The students searched for resources about their topic and captured the information using various apps to allow for local annotation and highlighting on the ipad. They shared this to a class Diigo group (a social bookmarking tool that was setup by teacher) as a means of crowdsourcing the research process.  Each day, students had to upload or send their work to themselves in order to get the content off the shared ipad.  Students' final products, using the Pages app, included varied media sources (audio, video, text and pictures).

Interesting tidbits:
  • Goodnotes is a free app for annotating PDFs. Notability is a paid app and has more features. 
  • Joliprint or printfriendly widgets can convert web content to PDFs to open in Notability for annotation or iBooks for readability and word look-up (dictionary).
  • dotepub.com converts  web content to ebook format and can export notes from iBooks via email.

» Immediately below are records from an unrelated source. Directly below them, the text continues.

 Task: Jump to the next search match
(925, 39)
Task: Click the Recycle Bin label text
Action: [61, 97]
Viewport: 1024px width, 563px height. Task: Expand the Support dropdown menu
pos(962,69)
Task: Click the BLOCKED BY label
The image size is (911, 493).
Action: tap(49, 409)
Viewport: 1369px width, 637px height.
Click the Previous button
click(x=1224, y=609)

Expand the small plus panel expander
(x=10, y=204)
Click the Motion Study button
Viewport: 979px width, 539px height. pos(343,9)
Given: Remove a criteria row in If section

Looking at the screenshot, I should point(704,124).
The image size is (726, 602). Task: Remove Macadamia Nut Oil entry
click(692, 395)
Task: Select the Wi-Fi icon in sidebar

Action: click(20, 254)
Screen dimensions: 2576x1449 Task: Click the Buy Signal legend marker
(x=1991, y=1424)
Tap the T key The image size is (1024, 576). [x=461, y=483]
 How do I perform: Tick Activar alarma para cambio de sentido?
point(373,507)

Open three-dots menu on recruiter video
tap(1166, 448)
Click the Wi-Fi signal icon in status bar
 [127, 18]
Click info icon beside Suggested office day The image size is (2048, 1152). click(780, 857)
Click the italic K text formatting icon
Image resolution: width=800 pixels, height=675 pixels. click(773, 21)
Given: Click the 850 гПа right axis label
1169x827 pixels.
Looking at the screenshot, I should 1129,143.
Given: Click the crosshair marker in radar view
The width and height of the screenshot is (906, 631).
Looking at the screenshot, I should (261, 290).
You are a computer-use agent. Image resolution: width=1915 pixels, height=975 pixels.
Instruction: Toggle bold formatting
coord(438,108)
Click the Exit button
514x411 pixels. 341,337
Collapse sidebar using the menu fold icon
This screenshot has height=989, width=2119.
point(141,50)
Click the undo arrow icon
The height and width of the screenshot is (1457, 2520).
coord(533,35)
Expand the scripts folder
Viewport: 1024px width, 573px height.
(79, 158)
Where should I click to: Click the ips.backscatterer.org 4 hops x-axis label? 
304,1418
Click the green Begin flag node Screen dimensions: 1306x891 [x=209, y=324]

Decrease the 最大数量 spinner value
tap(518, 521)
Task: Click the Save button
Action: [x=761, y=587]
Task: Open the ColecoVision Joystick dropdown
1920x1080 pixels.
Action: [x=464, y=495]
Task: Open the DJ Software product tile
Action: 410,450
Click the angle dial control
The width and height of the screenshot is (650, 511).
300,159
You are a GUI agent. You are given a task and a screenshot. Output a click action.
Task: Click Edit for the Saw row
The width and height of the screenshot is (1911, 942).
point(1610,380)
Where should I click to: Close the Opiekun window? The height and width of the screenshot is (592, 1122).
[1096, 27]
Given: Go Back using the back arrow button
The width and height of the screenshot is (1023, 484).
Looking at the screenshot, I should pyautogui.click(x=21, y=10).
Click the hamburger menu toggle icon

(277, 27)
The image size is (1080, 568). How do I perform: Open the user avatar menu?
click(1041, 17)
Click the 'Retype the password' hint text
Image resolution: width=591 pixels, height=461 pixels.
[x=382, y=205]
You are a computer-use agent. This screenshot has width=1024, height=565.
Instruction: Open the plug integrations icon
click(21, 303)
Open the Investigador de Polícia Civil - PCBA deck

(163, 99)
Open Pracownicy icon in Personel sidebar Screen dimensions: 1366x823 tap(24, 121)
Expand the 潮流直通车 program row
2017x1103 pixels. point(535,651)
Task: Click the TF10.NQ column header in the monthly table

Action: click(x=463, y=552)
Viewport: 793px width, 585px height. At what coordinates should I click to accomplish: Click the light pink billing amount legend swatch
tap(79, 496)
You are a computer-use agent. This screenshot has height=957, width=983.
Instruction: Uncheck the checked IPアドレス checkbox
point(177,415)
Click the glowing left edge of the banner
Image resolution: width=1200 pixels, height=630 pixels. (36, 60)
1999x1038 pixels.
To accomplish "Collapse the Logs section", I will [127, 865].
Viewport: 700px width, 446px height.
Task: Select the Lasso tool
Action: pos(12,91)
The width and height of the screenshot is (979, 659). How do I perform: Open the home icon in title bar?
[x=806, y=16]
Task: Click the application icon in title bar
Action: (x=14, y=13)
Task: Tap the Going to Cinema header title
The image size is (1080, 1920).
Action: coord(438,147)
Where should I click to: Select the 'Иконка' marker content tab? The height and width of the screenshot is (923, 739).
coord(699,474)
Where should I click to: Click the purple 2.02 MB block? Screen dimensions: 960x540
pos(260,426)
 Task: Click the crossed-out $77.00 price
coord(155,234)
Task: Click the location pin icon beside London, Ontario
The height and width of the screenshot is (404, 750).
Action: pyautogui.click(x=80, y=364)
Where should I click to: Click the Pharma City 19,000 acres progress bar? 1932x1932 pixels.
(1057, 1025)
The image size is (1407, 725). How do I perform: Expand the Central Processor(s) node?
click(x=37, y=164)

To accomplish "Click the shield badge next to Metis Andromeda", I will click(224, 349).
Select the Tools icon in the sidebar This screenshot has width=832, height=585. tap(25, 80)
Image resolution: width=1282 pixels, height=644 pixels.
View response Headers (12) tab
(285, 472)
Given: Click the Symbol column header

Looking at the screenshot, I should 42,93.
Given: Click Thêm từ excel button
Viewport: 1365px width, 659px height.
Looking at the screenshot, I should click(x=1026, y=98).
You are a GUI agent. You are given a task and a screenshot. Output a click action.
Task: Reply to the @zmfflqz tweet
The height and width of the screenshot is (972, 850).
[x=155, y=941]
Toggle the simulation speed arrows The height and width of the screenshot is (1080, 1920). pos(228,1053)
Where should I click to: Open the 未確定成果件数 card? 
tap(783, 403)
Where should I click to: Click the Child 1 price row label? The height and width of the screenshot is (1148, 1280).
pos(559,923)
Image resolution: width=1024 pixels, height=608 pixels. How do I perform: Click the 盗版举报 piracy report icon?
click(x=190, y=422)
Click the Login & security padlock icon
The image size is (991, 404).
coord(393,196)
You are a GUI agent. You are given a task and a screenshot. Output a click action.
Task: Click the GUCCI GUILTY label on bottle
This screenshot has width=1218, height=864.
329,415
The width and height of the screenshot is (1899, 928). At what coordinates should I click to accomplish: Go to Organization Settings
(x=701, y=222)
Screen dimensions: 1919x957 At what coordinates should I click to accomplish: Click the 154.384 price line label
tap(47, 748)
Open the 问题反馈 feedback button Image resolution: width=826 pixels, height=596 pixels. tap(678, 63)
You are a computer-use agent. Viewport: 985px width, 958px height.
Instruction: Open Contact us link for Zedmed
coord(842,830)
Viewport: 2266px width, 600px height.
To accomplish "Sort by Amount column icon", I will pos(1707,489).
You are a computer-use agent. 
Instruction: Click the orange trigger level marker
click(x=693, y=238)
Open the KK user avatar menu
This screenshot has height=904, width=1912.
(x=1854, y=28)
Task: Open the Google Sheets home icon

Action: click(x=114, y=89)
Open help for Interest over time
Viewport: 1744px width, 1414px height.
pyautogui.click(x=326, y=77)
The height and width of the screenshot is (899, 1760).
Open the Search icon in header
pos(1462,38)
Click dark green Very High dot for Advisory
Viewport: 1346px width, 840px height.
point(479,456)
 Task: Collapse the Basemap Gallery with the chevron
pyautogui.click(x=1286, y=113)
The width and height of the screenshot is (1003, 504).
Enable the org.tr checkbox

  • Collaborative research is accomplished with Diigo class groups 
  • Peer screencasting provides feedback on others' drafts using the Explain Everything app.  Publish to youtube for 24/7 access on a teacher's channel. Students can view at any time. Provides time for students to read and reflect on each other's work. 
Cons:
  • On shared devices students have to make sure they have removed or backed-up their day's work to another location such as Google Drive or Dropbox
  • Students had to get good at logging in and logging out of multiple accounts within the time constraints of the class.